夫ヘンリーや娘のエレオノールに介抱されてどうにか気持ちを落ち着かせたものの、それでも動揺はどうしようもなく……ましてや去年よりも明らかに覇気をなくしてしまった将太を見れば、どうにも気が滅入ってまうのだ。
「泣いてくれて、拝んであげてくれてありがとう、マリー。ヘンリーくんにエリーちゃんも。きっと光江も草葉の陰で喜んでいるよ」
「そんな、ことは……」
「光江、おばあちゃん……っ」
そのヘンリーもエレオノールも、光江の死には涙を禁じ得ない。誰しもに愛される太陽のような女性だったのだ、彼女は。
永らく付き合いのあるフランソワ家の面々のみならず、妻の突然の死には多くの友人知人がやってきては涙し、そして早逝を悔やんでくれた。
そのことを将太は、胸に風穴が空いたかのような虚無感とともに、それでもありがたいことだと頭を下げる。
しばらく互いに個人を偲び合ってから、ささやかながら宴席が設けられた。酒を飲みつつ光江の思い出を語り合う、遅ればせながらの通夜のような食事会だ。
さしものマリアベールも今回ばかりは豪快に飲むこともなく、ちびりちびりと神妙な表情で酒を呷る。そんな彼女へ、将太は儚げな笑みを浮かべて語りかけた。
「マリー、聞いてくれ。私ももうそろそろ、探査業を畳もうかと考えているんだ」
「将太先輩、それは……」
「もう年だからね。それに光江もいない今、なんだか、これ以上頑張れる気もしなくなってしまった。あとどれくらい生きるかも知れない身だけど、余生は彼女を想って過ごしたいんだ」
「…………」
すっかり消沈しきった表情で言われては、マリアベールには何も言えない。去年までの将太と別人のような、死人めいた表情だった。
否。事実として彼の心はもう、半分死んでしまったのだ。それほどまでに愛していた、それほどまでに愛されていた。だからこそ、その愛を失えばこうなるしかない。
ビールを呷る将太。どれだけ飲んでもきっともう、酔うことはない。酔ったとてそれを咎める人も、甘えさせてくれる人も、抱きしめてくれる人もいなくなった。
それでもきっと、まだしばらくは生きていかなければならないのだ──直感がある。まだ自分の使命はすべて終わってはいない、と心の何処かに、何かしらの予感があるのだ。
おそらくはファースト・スキル《究極結界封印術》にまつわるなんらかの事柄だ。
初めてステータスを得た日に感じた強い予感、それが少しずつ強まっていっている気がしてならない。
やるべきことを、きっちりやり遂げるまで光江の下には行けないのだろう。
だからこそ彼女を想いながらその時を待つためにも、隠居という選択を決断したのである。
「今すぐすっぱりと止めるには私にもしがらみが多い。
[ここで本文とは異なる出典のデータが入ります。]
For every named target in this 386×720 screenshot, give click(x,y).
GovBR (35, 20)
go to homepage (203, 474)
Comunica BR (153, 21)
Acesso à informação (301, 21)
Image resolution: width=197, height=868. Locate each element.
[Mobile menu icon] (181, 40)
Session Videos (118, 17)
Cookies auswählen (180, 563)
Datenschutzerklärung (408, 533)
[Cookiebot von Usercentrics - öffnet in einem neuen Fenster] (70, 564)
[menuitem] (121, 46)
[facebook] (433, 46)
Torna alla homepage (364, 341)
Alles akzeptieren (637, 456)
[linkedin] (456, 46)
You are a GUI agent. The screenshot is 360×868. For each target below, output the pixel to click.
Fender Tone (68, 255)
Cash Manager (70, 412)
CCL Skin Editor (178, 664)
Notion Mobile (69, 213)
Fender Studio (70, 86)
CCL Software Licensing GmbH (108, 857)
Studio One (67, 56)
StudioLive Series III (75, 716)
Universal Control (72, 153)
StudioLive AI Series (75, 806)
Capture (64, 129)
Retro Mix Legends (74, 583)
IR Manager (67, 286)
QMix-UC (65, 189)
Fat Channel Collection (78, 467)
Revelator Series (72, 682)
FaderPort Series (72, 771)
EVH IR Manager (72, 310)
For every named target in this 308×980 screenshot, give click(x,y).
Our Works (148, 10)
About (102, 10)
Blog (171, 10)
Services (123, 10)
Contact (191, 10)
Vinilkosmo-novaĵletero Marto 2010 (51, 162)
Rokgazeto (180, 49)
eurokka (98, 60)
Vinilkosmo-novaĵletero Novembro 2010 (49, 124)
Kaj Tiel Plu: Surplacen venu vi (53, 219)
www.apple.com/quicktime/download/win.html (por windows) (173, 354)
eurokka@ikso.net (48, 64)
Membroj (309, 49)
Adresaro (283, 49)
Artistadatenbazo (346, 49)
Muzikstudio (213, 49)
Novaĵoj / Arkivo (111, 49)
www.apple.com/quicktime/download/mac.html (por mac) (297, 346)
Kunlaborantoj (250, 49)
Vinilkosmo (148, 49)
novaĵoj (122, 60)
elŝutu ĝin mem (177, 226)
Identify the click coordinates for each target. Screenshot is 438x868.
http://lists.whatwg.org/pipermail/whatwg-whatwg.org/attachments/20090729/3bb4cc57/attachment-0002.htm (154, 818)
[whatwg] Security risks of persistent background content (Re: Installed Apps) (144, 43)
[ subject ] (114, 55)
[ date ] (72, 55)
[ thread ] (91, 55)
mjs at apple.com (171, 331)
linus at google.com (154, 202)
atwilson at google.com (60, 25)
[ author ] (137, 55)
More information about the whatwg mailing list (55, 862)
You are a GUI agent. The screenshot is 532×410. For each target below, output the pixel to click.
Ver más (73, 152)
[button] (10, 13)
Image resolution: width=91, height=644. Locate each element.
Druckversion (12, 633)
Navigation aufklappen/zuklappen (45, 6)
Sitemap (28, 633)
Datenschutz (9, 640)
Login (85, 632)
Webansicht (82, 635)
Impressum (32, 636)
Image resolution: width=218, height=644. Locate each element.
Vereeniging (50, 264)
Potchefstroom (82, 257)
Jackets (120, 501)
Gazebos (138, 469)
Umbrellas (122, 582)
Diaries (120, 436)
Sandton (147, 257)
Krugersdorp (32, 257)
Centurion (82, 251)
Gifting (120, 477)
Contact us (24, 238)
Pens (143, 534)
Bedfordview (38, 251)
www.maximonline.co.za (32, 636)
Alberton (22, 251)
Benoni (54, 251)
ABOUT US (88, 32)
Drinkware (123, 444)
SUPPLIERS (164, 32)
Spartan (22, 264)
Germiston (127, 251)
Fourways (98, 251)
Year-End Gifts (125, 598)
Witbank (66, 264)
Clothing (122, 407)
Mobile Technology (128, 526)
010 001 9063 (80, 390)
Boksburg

数年かけて身辺整理をしてからになるだろうけれど、とにかく探査者人生もそろそろ終わりだ。マリー、君には先に伝えておきたくてね」
「そう、ですか……正直、英断だと思います。たぶんもう、先輩には戦い続けるだけの気力なんざ残っちゃいない」
「そうだね。いろいろあったが結局はこんなものだ……短いような、長いような60年ほどだった。こんな終わり方をするとも思っていなかったけれど、まあ、よくよくこんなものなんだろうね、何かに区切りをつけるきっかけなんてものは」
力なく笑う将太。今までにない弱々しい姿が、やはりマリアベールには哀しくて仕方ない。
最愛の人を失くす痛み……弟子のクリストフもだが、余人には決してどうにもできないものなのだ。それを知るからこそ、彼女にはもはや光江の安らかなる眠りを、そしてこれからの将太の行く末に幸あらんことを祈って酒を飲むしかできなかった。
ここから3年後、宣言通りに将太は引き継ぎや身辺整理をきっちり行なった上で探査者を引退。隠居生活を送ることになる。
そして最初の予感にして最後の直感が的中するまでの十数年を、亡き光江を想いながら静かに過ごすことにしたのであった。